6/10
Time-Spanning Affair Shown in a Contrived Set-Up But Redeemed by Burstyn's Masterful Work
23 September 2007
Like Gene Hackman, Ellen Burstyn is one of those actors whose outward normalcy and everywoman demeanor make her deceptively versatile acting skills resonate even more. Still one of our most respected actresses, she had quite a run of quality leading roles in the 1970's, and this time-spanning 1978 comedy was one of the few purely romantic parts she played. That's because she became enough of a box office draw to be able to repeat her Broadway role here unlike 1987's 84 Charing Cross Road which Anne Bancroft essayed in her place. Burstyn is paired here with Alan Alda, then riding high from the long-running M*A*S*H series, playing a couple, Doris and George, happily married to other spouses with six children between them. They meet by chance at a Mendocino B&B during a weekend in 1951, and the movie tracks the affair that develops between them once a year in the same inn over the next quarter-century. Picking up on their illicit activities every five to six years, their trysts become statements of their times and also of their evolving marriages.

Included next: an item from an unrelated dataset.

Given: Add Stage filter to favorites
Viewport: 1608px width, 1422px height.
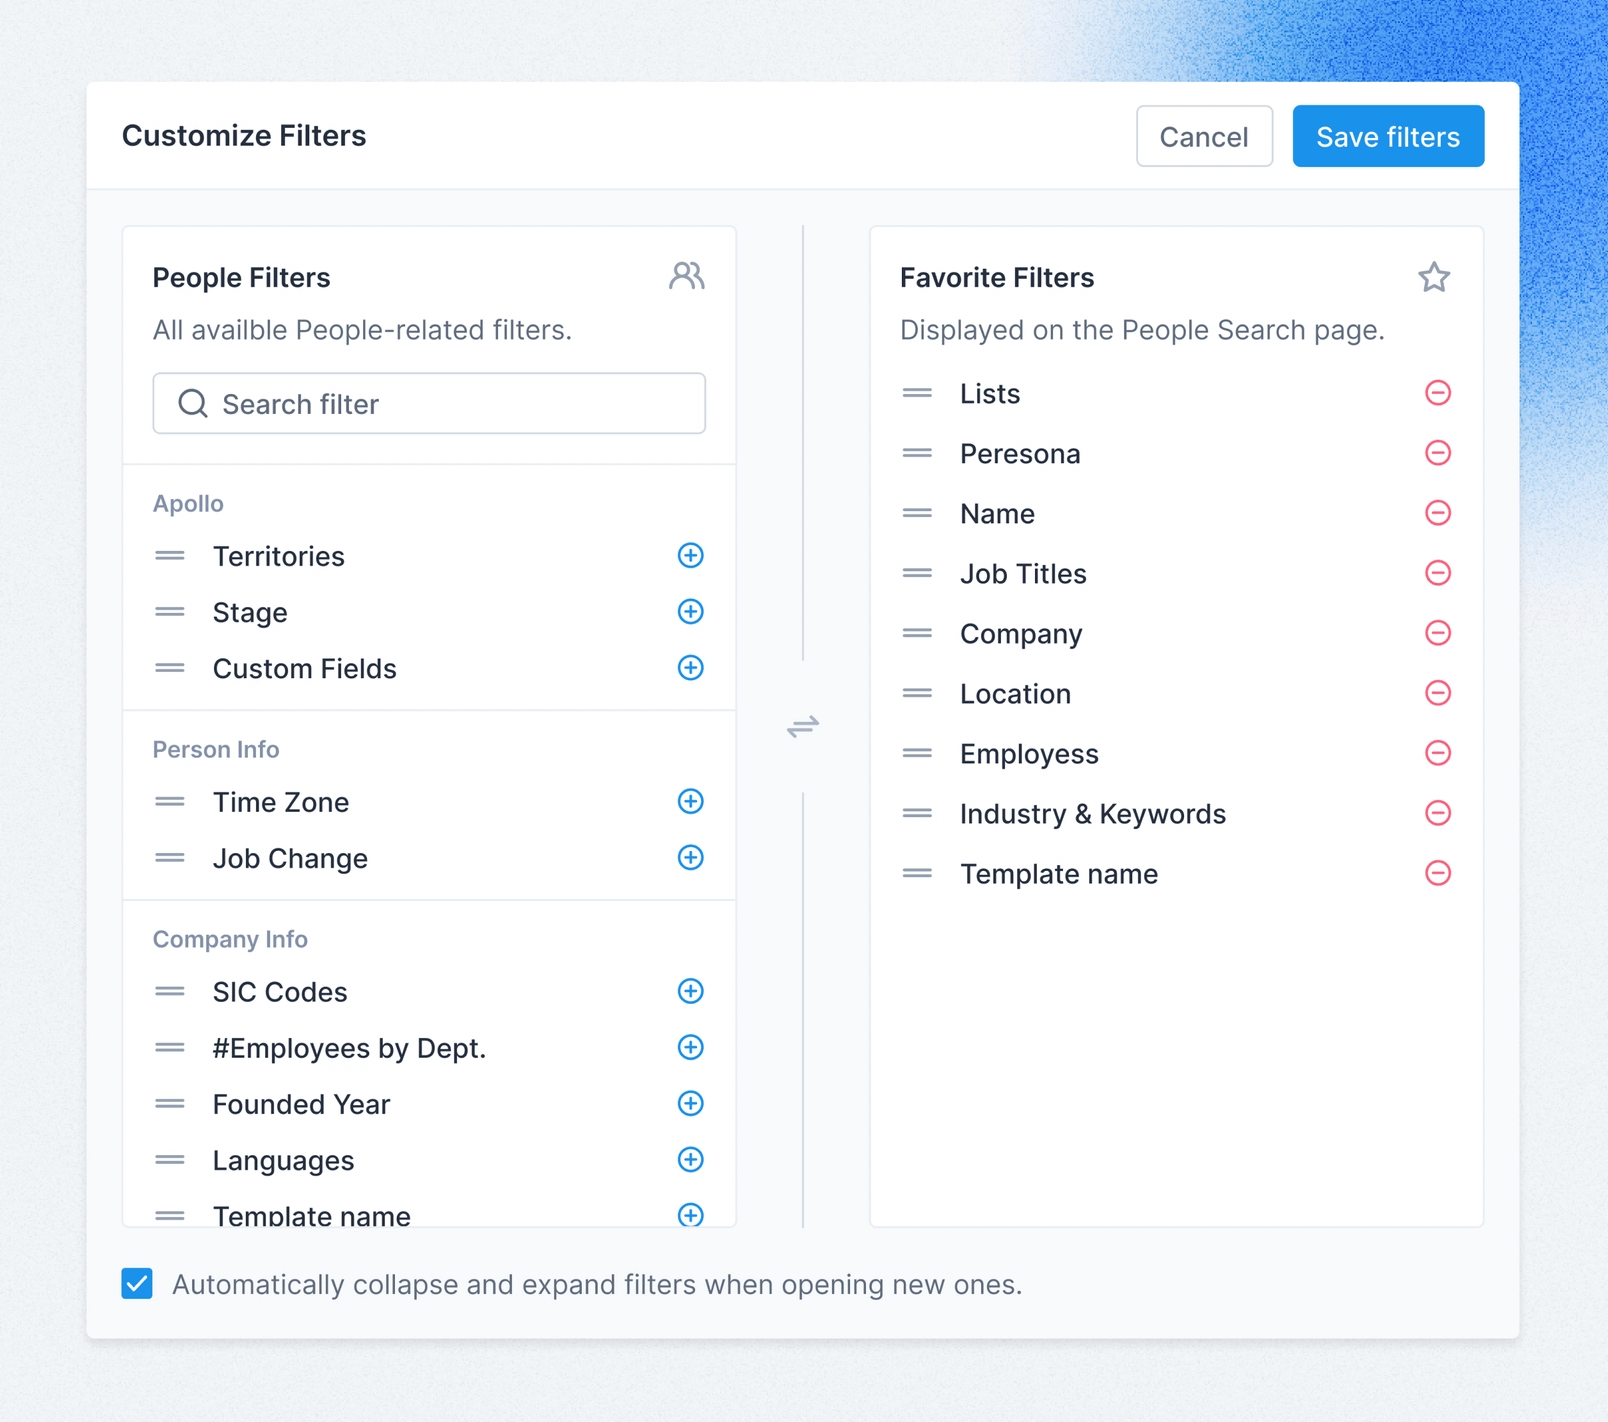Looking at the screenshot, I should coord(690,611).
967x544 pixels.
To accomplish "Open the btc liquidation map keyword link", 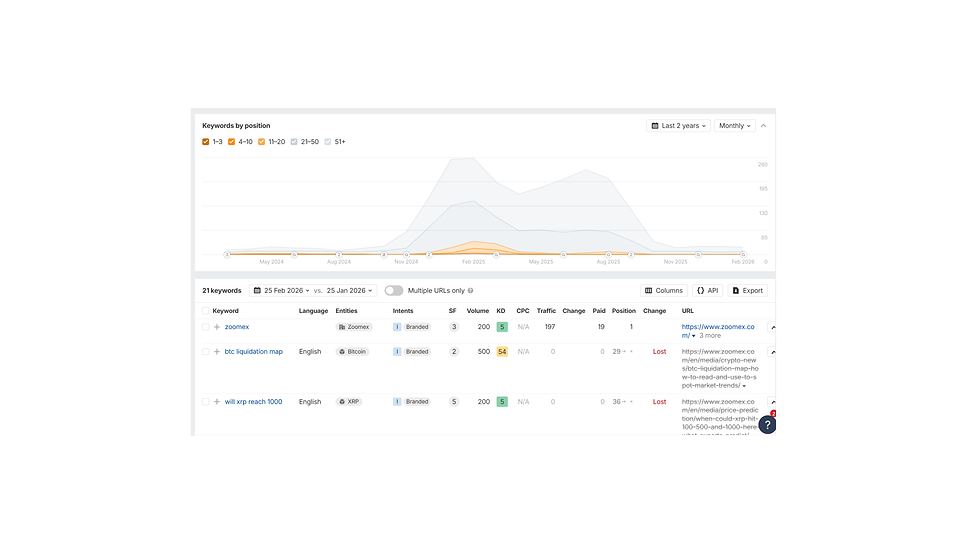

The movie is a deliberately contrived set-up made up almost entirely of dialogue between the two principals and patched together by familiar, Life Magazine photo images of the intervening years. Bernard Slade adapted his own hit play for the screen, and some of the stagebound strain shows in the interplay. Director Robert Mulligan, who made To Kill a Mockingbird and Love With the Proper Stranger in the early 1960's, shows a sure hand with the actors, but there is little of cinematic interest here. Already well into her forties, Burstyn is still convincing in showing the evolution from a naïve 24-year-old Oakland housewife to a fifty-year old retiree with aplomb. It's the direct sincerity of her characterization and the minor changes in voice and manner she employs to show Doris' growing maturity. Even though the camera belies her years early on, it's still a masterful turn. Saddled with the more contrived and exaggerated lines, Alda is less impressive as George relying more on his recognizable Hawkeye mannerisms except in the most dramatic episode set during the Vietnam War years. The postcard-perfect Mendocino setting and treacly Marvin Hamlisch music supplement the aura of romanticism necessary for this type of confection. The 2004 DVD has no extras.